## Exercise materials:
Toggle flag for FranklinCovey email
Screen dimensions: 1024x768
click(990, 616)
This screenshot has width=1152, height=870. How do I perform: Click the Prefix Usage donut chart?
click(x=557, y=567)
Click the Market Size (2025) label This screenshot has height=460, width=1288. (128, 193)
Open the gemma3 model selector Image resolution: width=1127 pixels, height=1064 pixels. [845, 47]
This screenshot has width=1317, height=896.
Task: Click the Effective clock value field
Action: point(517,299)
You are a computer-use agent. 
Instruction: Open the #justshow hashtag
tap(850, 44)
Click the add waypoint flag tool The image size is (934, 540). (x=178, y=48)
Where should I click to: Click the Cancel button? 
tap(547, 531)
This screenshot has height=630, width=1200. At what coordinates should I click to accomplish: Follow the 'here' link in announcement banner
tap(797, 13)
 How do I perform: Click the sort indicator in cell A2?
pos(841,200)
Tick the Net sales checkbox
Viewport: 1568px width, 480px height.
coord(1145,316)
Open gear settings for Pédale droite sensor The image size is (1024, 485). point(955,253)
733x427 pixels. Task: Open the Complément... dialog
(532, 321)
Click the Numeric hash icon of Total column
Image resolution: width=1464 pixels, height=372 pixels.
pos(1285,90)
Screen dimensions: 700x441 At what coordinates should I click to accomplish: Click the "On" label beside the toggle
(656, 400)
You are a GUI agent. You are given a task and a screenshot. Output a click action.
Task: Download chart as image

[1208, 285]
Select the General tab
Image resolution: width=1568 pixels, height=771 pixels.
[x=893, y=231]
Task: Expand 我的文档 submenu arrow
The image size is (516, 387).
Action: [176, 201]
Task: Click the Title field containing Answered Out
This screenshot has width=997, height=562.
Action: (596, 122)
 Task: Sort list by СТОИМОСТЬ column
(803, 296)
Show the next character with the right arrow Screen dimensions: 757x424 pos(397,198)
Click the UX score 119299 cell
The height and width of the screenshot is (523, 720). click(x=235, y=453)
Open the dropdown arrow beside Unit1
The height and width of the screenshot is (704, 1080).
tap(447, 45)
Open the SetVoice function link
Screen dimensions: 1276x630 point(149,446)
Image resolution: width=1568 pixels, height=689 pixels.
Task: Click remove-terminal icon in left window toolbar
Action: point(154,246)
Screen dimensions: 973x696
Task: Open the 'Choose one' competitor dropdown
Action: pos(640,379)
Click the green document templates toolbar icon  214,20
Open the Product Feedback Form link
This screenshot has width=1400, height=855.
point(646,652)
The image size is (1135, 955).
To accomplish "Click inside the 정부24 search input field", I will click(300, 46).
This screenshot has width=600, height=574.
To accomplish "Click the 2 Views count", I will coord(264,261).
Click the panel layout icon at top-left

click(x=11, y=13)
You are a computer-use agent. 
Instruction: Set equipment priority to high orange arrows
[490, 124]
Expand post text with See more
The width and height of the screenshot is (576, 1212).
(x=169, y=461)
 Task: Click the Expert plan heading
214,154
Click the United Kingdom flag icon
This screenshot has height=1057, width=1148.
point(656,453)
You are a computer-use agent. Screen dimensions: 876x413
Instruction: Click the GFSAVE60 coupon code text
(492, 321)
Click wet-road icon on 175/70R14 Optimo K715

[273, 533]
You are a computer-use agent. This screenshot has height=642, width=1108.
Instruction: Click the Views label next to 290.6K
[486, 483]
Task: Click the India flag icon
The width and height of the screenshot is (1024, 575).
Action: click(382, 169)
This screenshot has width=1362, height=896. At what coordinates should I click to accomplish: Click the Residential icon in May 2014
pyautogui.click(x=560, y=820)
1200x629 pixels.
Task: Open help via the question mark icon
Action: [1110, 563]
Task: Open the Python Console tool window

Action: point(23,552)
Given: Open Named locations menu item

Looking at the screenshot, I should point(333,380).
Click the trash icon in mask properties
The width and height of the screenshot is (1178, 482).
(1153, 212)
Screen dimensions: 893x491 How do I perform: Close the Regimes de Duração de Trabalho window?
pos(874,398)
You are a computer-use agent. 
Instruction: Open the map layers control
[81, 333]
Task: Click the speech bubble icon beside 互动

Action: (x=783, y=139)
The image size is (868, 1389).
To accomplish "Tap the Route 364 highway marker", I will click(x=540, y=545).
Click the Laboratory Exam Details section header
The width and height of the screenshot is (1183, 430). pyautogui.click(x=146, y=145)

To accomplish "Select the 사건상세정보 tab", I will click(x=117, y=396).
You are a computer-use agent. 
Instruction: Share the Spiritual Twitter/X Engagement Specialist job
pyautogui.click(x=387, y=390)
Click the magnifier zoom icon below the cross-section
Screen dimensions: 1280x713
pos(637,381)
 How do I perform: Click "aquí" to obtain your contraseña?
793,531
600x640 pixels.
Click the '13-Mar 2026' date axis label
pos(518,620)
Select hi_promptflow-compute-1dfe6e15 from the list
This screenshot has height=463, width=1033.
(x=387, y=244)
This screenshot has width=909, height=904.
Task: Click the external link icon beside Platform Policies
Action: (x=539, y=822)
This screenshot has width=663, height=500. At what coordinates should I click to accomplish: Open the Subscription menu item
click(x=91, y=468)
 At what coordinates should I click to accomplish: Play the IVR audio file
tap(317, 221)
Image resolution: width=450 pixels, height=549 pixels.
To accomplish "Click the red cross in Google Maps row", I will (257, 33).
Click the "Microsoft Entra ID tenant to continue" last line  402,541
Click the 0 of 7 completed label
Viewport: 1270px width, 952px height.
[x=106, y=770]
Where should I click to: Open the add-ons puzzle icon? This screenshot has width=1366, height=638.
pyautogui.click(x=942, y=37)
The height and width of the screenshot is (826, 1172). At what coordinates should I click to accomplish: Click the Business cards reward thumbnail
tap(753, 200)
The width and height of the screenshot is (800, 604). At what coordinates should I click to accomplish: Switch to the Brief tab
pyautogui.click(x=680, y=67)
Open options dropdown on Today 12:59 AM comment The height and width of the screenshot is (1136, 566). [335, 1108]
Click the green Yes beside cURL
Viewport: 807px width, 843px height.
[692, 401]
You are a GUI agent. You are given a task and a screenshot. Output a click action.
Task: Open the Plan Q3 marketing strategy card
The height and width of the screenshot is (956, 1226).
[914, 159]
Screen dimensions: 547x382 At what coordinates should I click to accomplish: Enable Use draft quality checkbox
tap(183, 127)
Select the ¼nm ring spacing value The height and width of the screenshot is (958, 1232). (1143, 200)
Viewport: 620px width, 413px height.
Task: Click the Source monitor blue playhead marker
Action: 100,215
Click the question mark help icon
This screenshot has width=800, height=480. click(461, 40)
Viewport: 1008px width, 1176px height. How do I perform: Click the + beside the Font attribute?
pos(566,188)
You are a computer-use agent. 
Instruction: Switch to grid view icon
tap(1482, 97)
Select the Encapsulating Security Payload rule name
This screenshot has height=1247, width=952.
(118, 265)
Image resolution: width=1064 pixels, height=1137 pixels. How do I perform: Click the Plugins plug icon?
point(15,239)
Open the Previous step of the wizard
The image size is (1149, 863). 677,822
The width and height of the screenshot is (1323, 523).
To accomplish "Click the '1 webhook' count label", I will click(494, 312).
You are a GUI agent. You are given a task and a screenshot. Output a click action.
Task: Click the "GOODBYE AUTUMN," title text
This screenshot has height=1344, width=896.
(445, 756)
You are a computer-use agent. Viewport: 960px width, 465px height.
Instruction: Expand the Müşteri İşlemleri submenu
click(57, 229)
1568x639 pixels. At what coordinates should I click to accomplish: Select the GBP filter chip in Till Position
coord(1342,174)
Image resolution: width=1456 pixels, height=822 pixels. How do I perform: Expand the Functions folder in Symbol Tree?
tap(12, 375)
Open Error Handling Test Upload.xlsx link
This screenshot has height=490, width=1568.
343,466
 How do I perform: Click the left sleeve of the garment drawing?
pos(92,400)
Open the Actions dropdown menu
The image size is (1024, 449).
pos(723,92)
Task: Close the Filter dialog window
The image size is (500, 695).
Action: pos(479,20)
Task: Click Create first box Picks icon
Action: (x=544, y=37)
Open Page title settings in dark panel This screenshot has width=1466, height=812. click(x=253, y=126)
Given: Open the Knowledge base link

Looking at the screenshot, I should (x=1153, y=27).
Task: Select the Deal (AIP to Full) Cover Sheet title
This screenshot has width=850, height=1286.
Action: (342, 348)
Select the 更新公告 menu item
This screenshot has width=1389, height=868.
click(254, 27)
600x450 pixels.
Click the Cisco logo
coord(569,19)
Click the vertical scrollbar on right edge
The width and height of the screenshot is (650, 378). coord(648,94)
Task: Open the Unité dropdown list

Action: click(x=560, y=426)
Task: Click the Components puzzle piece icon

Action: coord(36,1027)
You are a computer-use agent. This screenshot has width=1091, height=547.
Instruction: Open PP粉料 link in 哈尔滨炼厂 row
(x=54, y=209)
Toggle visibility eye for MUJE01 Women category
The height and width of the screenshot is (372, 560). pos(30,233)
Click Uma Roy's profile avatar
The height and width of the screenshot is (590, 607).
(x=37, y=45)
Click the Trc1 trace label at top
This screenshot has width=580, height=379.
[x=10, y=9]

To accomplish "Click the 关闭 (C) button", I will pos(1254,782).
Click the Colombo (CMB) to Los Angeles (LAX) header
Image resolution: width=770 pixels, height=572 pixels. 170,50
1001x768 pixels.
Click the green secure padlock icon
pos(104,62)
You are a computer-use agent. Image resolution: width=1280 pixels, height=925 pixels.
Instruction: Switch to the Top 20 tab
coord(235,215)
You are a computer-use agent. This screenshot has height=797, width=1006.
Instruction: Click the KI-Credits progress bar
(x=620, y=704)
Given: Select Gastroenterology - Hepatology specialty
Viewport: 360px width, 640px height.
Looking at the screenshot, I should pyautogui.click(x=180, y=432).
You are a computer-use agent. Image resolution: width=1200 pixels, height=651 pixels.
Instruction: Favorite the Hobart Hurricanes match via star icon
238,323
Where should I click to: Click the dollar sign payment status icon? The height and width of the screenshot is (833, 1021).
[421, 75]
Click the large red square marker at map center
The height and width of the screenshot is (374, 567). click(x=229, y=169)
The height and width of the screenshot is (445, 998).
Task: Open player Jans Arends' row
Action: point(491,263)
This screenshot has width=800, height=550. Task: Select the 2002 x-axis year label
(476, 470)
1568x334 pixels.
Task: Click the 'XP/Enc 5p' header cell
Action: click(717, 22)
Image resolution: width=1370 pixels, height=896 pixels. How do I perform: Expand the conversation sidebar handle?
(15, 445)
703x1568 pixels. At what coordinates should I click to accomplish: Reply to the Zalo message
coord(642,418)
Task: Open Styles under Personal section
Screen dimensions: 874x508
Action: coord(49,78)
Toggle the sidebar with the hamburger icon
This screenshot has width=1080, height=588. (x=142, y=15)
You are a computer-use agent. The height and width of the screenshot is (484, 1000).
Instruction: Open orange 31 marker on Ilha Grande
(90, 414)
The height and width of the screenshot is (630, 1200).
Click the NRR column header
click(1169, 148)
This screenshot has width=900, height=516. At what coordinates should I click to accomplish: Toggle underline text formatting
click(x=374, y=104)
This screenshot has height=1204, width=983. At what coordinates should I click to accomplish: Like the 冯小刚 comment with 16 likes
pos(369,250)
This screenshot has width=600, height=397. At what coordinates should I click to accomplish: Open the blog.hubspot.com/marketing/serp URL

## Description of the task:
Could you write out exactly the lines above, starting at the first one and ending with the line that has "Open gear settings"?

## Exercise result:
Toggle flag for FranklinCovey email
Screen dimensions: 1024x768
click(990, 616)
This screenshot has width=1152, height=870. How do I perform: Click the Prefix Usage donut chart?
click(x=557, y=567)
Click the Market Size (2025) label This screenshot has height=460, width=1288. (128, 193)
Open the gemma3 model selector Image resolution: width=1127 pixels, height=1064 pixels. [845, 47]
This screenshot has width=1317, height=896.
Task: Click the Effective clock value field
Action: point(517,299)
You are a computer-use agent. 
Instruction: Open the #justshow hashtag
tap(850, 44)
Click the add waypoint flag tool The image size is (934, 540). (x=178, y=48)
Where should I click to: Click the Cancel button? 
tap(547, 531)
This screenshot has height=630, width=1200. At what coordinates should I click to accomplish: Follow the 'here' link in announcement banner
tap(797, 13)
 How do I perform: Click the sort indicator in cell A2?
pos(841,200)
Tick the Net sales checkbox
Viewport: 1568px width, 480px height.
coord(1145,316)
Open gear settings for Pédale droite sensor The image size is (1024, 485). point(955,253)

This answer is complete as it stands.